#### WORK INSTRUCTIONS
Give the records again exactly, but drop the pictures.
EXERCISE MATERIAL Block Start
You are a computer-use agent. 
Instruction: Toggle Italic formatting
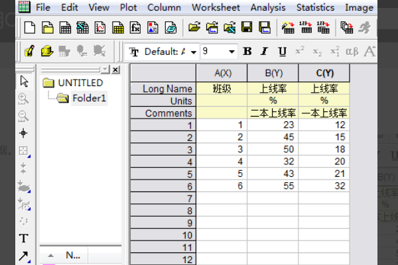pos(265,52)
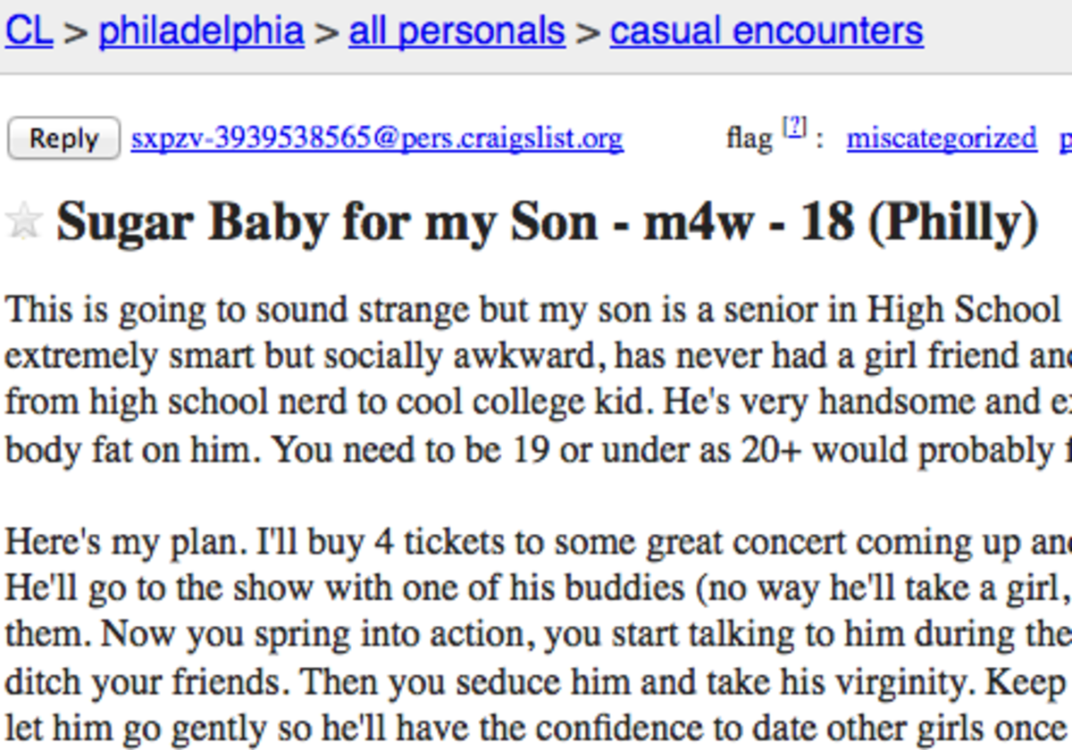Click the word flag label
Screen dimensions: 1072x750
pyautogui.click(x=749, y=138)
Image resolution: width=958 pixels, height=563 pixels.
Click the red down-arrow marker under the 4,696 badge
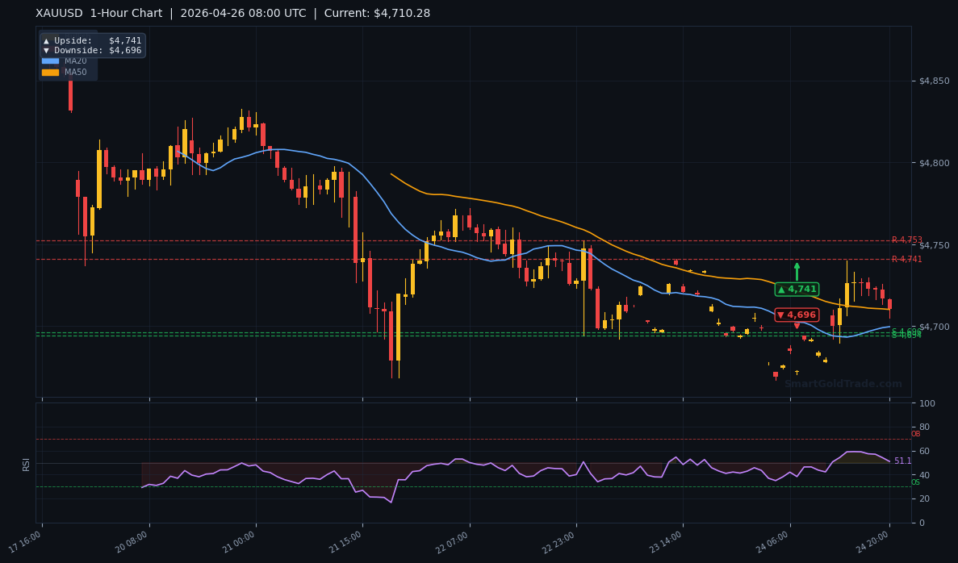797,325
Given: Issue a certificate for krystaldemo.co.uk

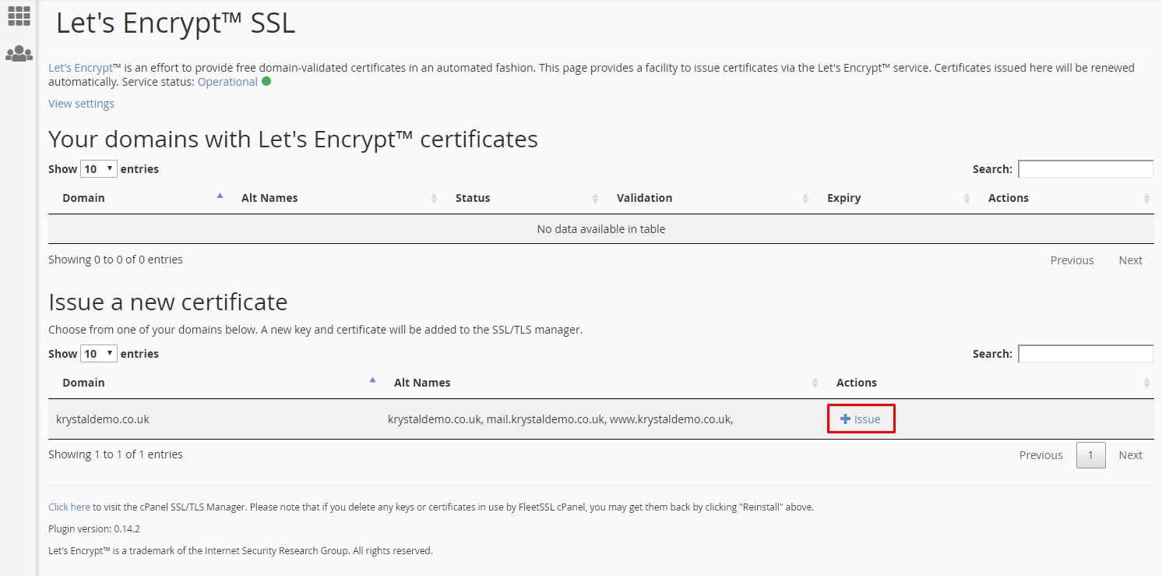Looking at the screenshot, I should pyautogui.click(x=861, y=419).
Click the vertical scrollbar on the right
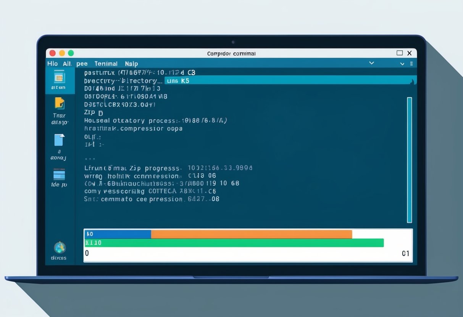This screenshot has height=317, width=463. pos(409,160)
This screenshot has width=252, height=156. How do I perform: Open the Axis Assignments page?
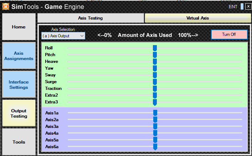coord(19,56)
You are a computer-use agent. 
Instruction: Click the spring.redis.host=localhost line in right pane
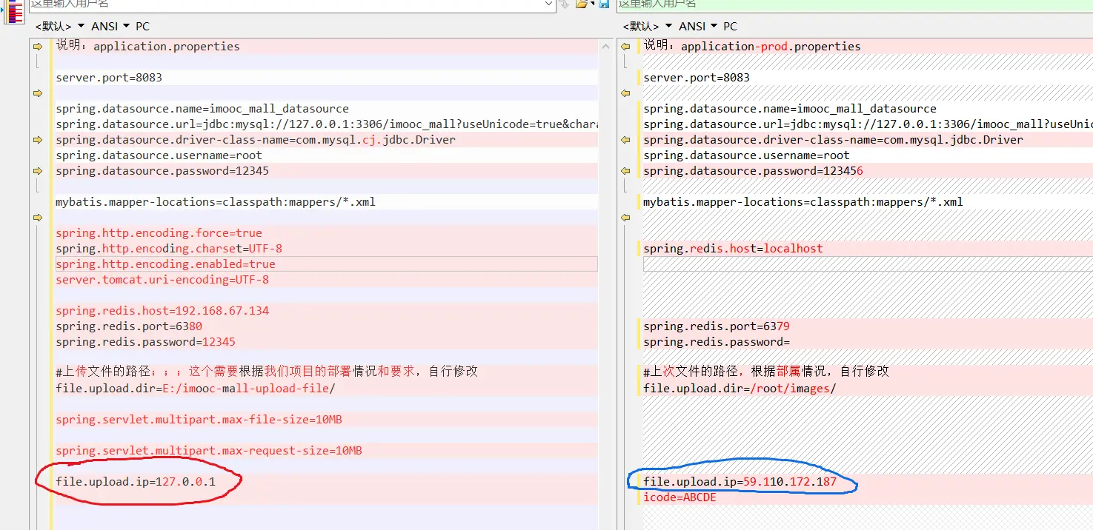[x=733, y=249]

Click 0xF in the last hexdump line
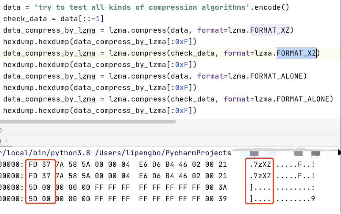(x=182, y=110)
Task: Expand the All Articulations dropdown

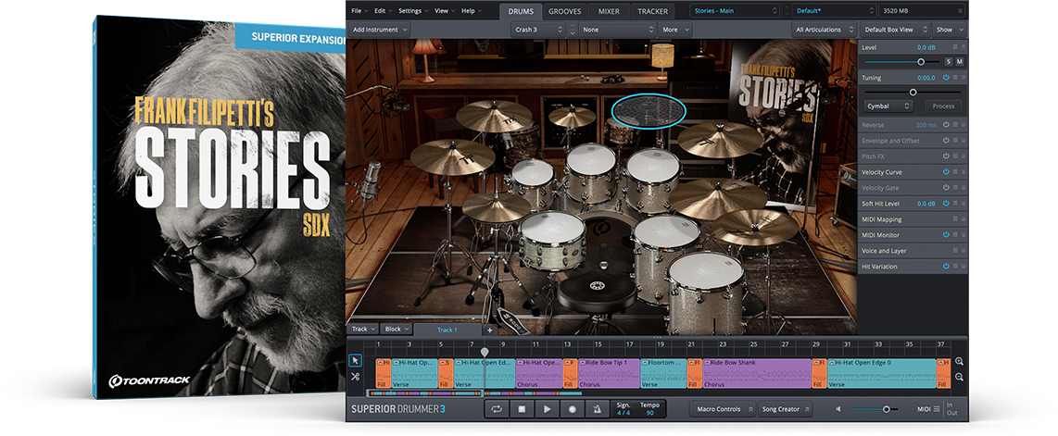Action: (821, 30)
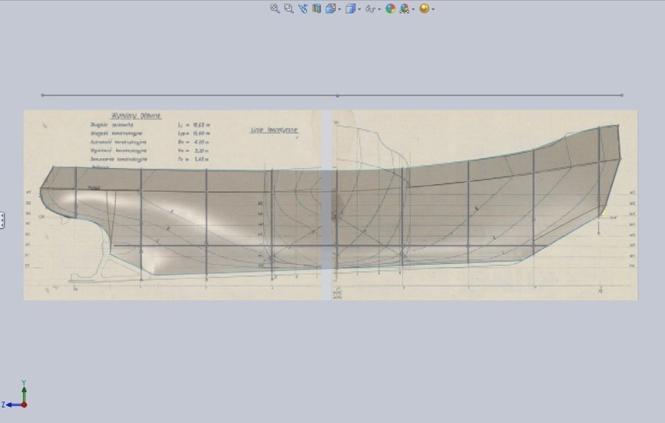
EXERCISE MATERIAL Block End
#### EXPECTED ANSWER
You are a computer-use agent. 
Instruction: Toggle Italic formatting
pos(265,52)
Click the word flag label
Screen dimensions: 1072x750
pyautogui.click(x=749, y=138)
Image resolution: width=958 pixels, height=563 pixels.
Click the red down-arrow marker under the 4,696 badge
797,325
Given: Issue a certificate for krystaldemo.co.uk

Looking at the screenshot, I should pyautogui.click(x=861, y=419).
Click the vertical scrollbar on the right
This screenshot has height=317, width=463. pos(409,160)
This screenshot has width=252, height=156. How do I perform: Open the Axis Assignments page?
coord(19,56)
You are a computer-use agent. 
Instruction: Click the spring.redis.host=localhost line in right pane
[x=733, y=249]

Click 0xF in the last hexdump line
(x=182, y=110)
Task: Expand the All Articulations dropdown

Action: (821, 30)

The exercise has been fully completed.